> [WHAT IS NEEDED] Once you find the line with "Products (41, 85)" in the entries below, return exactly every line from it through the line with "Home (17, 85)".

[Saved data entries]
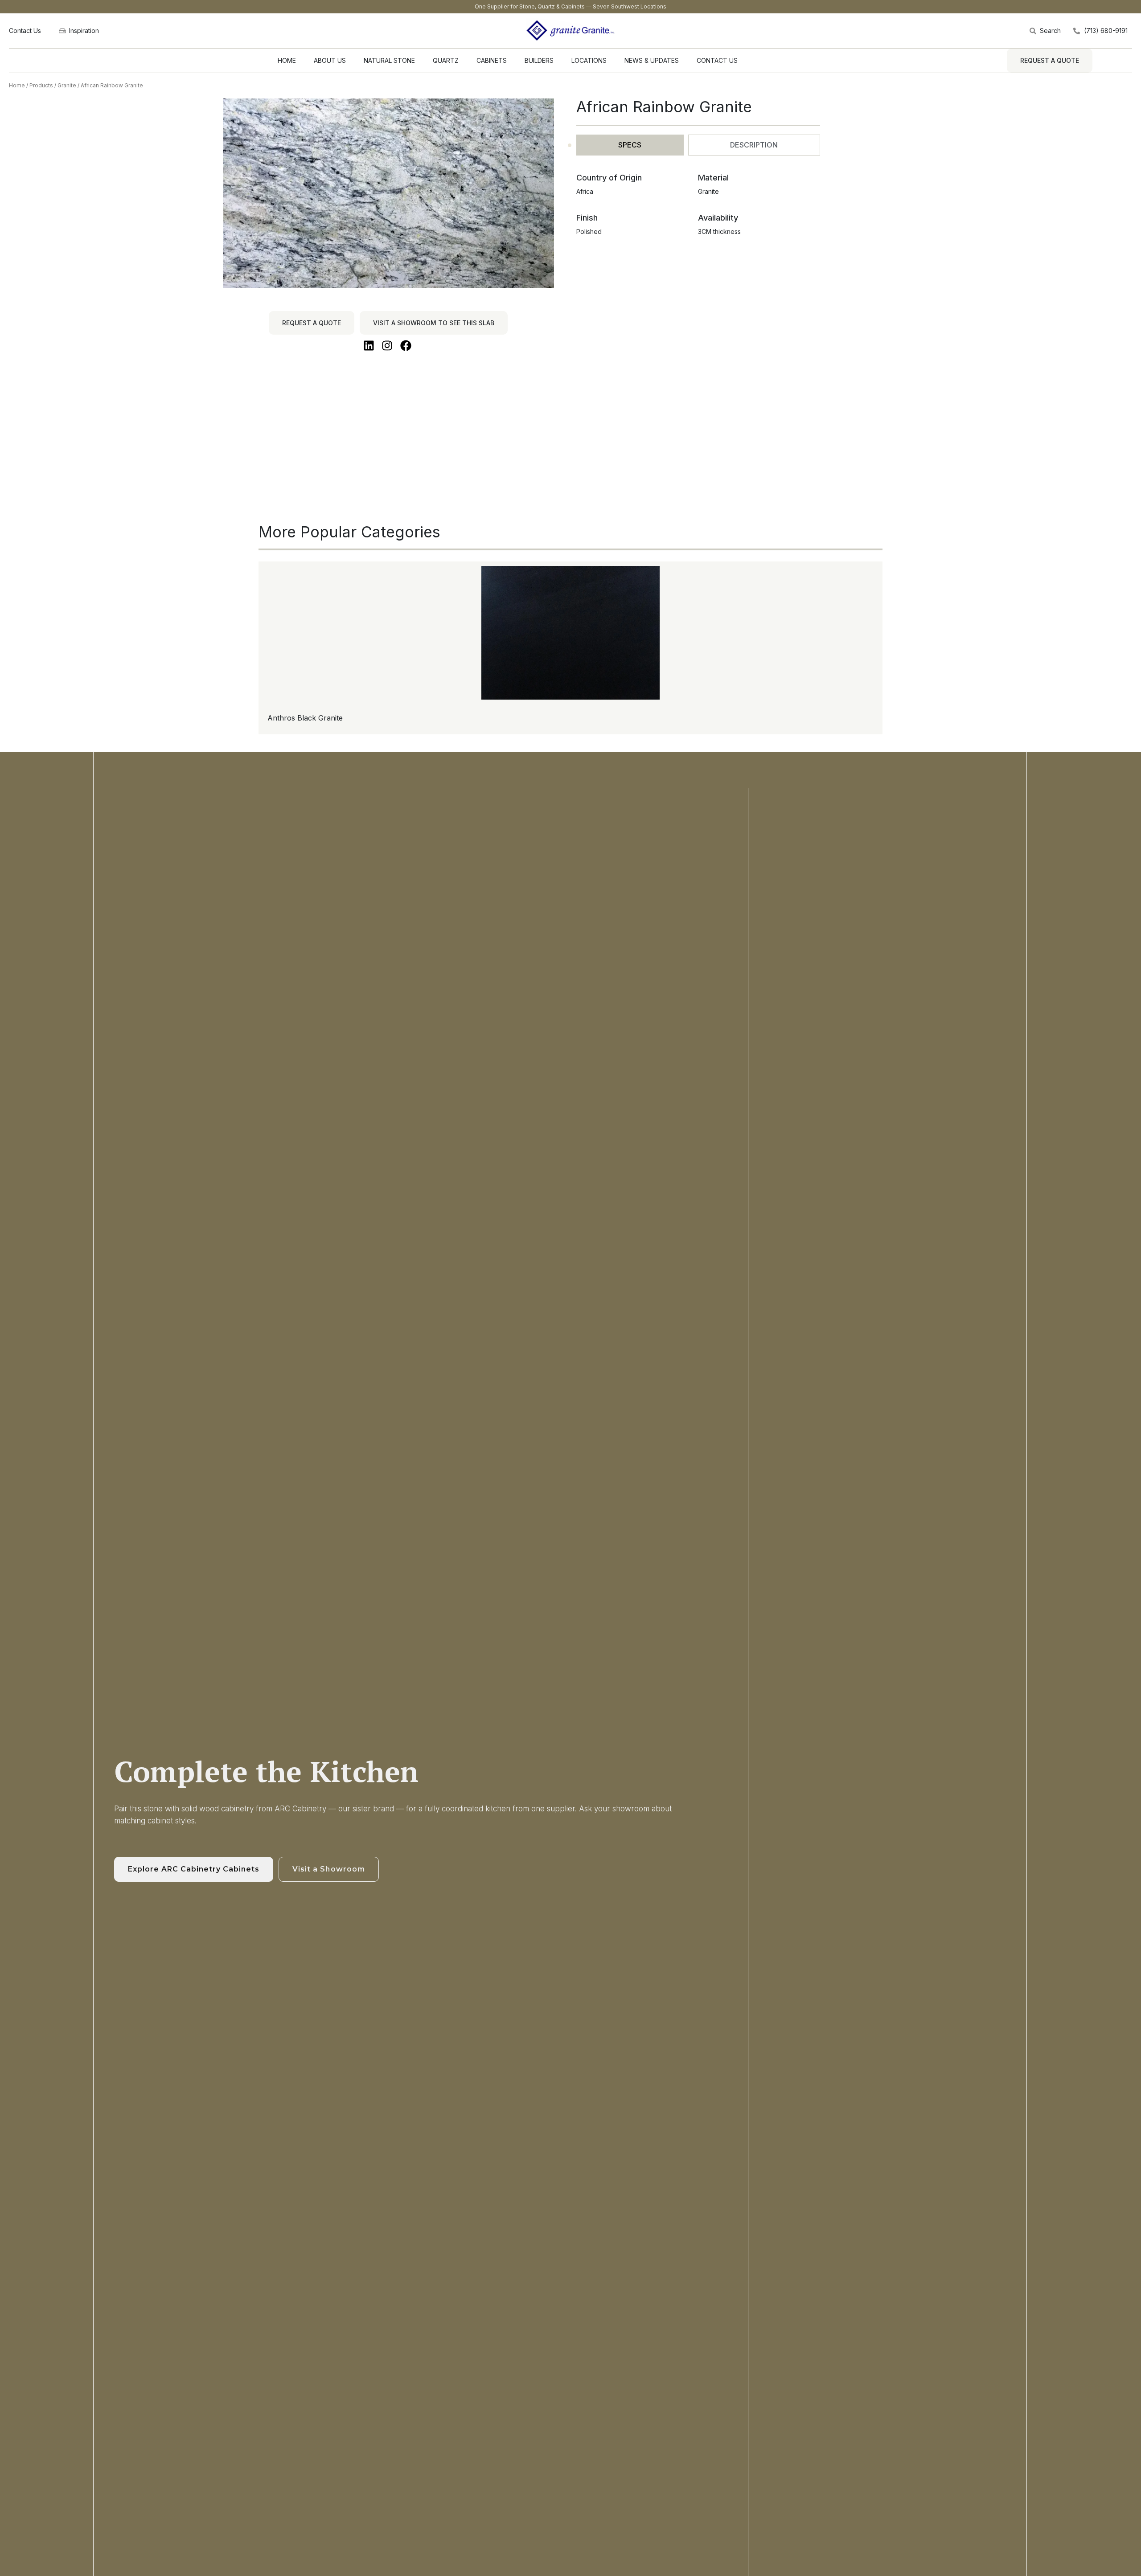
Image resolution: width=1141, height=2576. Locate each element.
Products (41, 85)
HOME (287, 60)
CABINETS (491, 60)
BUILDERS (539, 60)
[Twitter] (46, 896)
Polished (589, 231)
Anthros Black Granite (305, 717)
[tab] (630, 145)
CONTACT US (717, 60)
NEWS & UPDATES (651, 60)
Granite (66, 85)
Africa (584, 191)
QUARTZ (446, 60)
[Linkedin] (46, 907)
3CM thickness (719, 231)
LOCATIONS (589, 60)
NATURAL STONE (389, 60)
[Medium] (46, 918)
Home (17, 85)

---

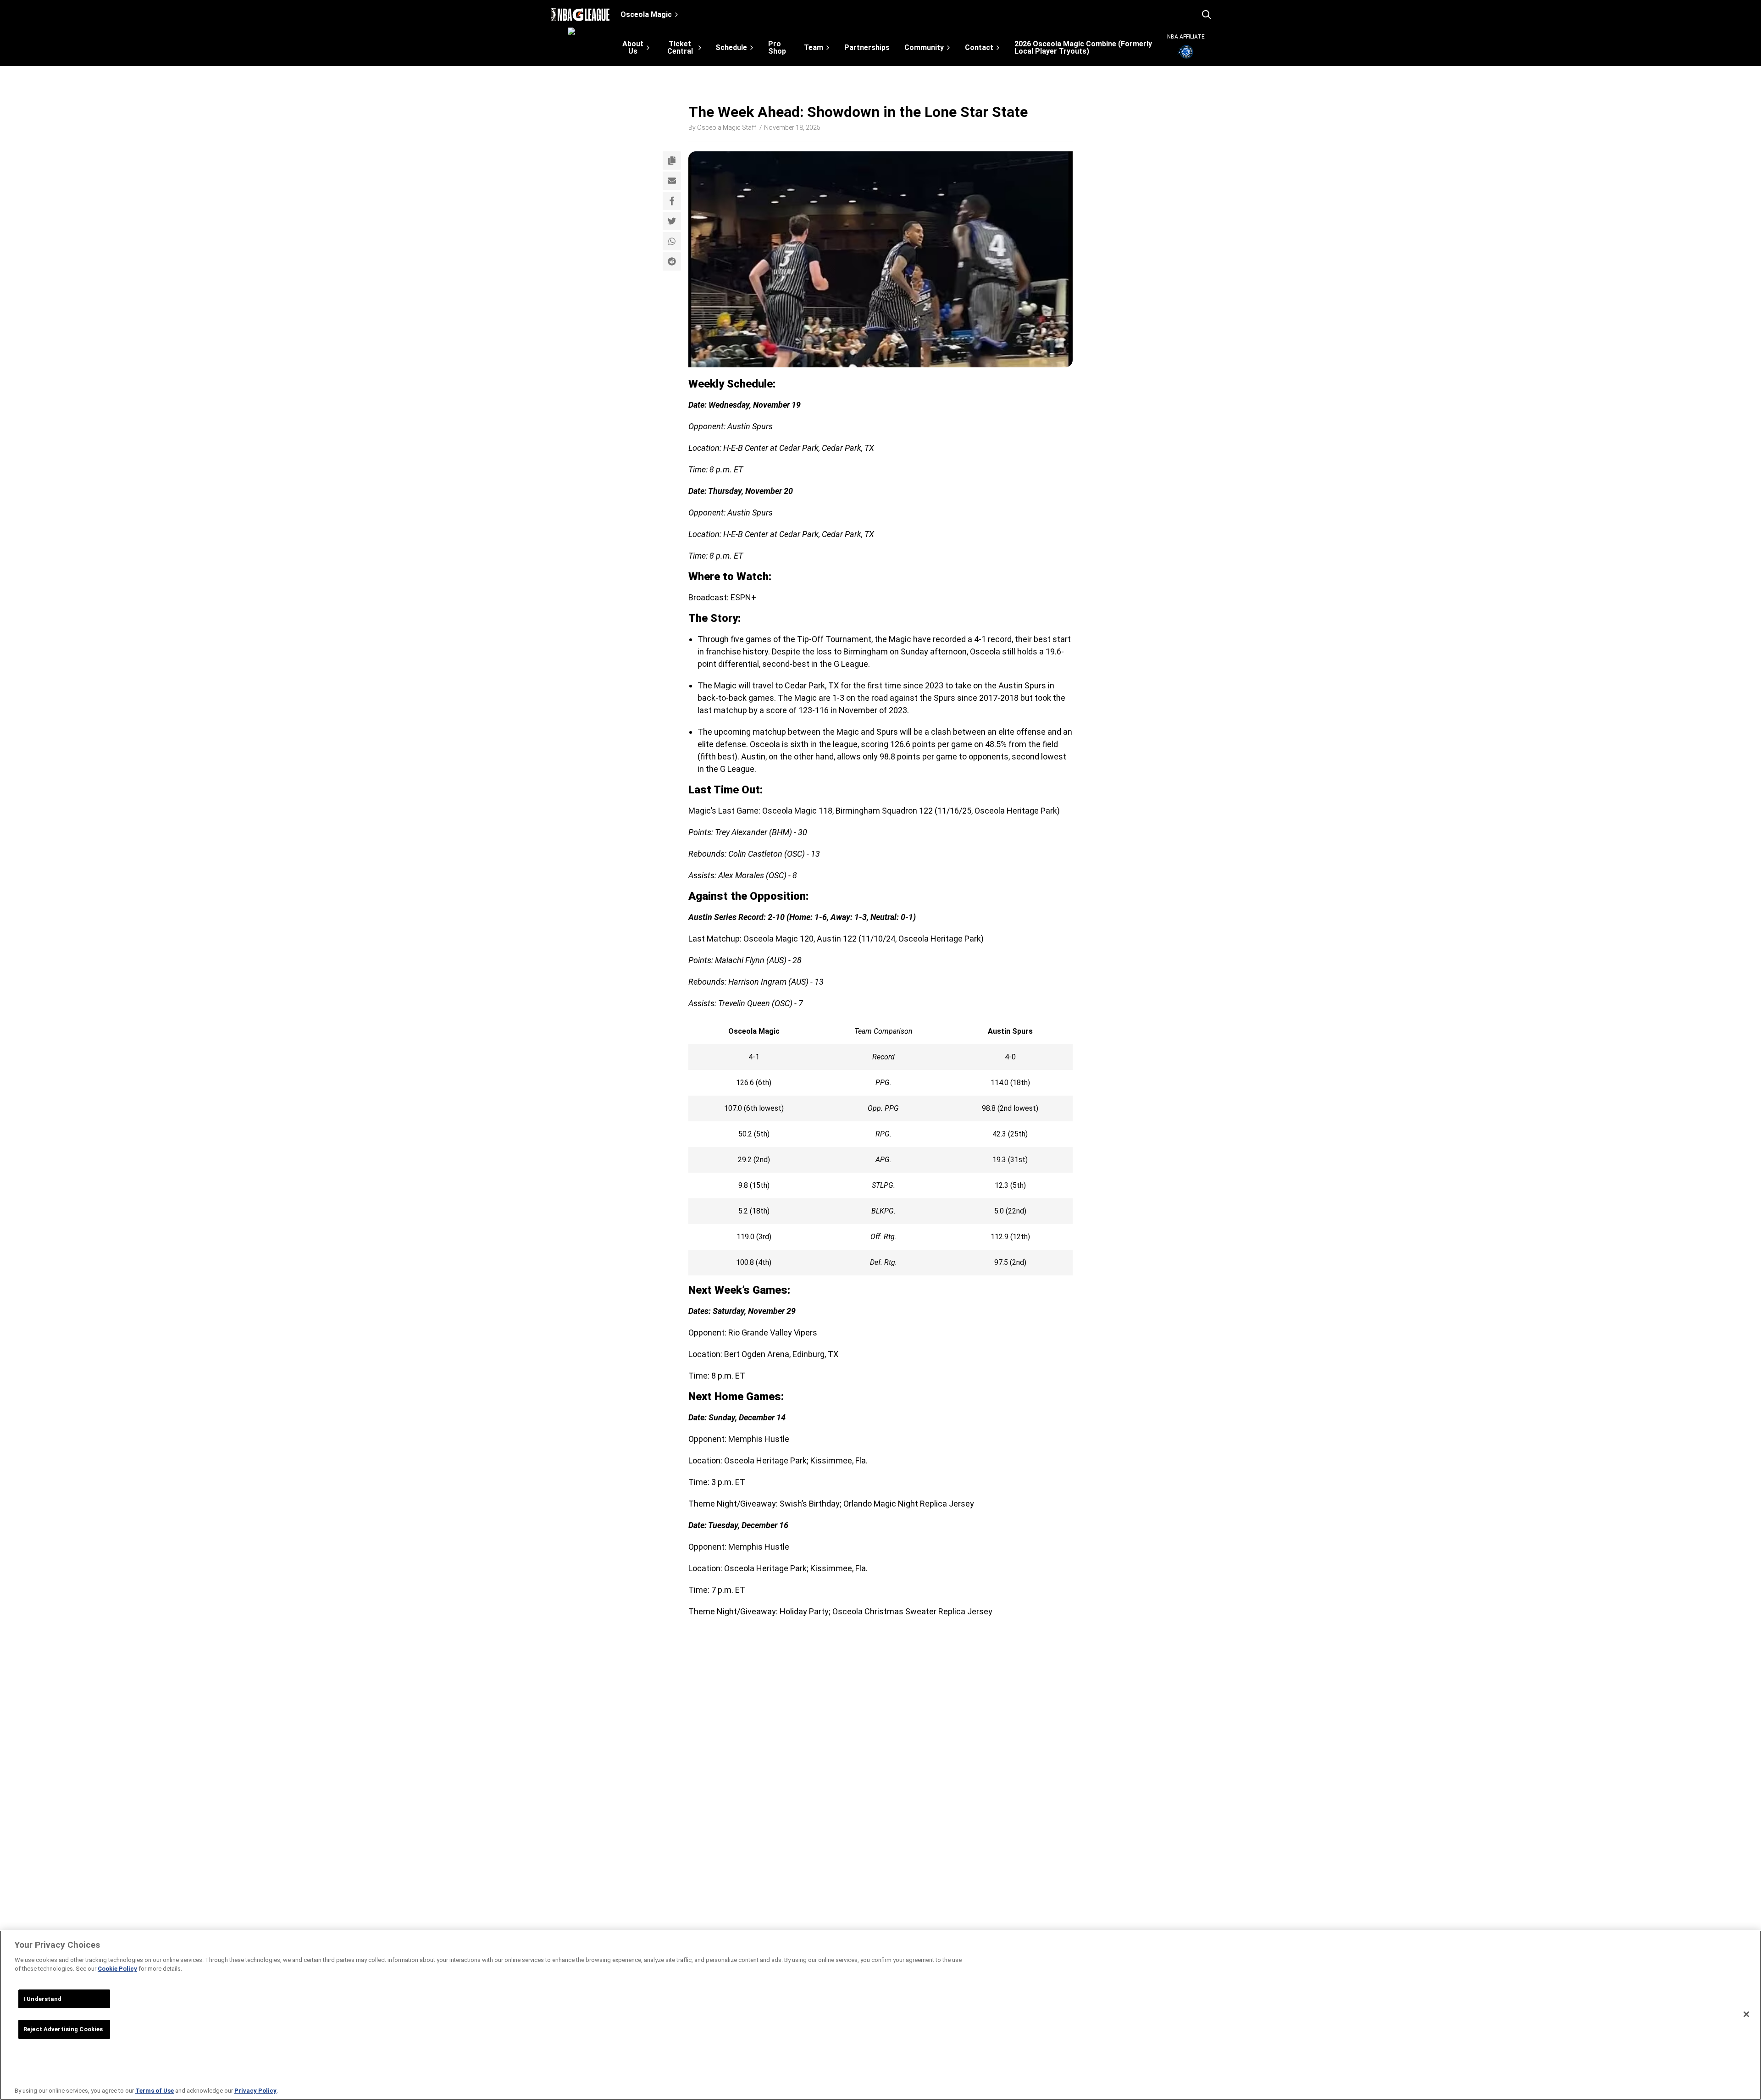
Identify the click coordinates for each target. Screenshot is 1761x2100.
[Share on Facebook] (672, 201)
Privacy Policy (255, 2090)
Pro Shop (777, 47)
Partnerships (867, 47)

> [RESPONSE AREA]
Products (41, 85)
HOME (287, 60)
CABINETS (491, 60)
BUILDERS (539, 60)
[Twitter] (46, 896)
Polished (589, 231)
Anthros Black Granite (305, 717)
[tab] (630, 145)
CONTACT US (717, 60)
NEWS & UPDATES (651, 60)
Granite (66, 85)
Africa (584, 191)
QUARTZ (446, 60)
[Linkedin] (46, 907)
3CM thickness (719, 231)
LOCATIONS (589, 60)
NATURAL STONE (389, 60)
[Medium] (46, 918)
Home (17, 85)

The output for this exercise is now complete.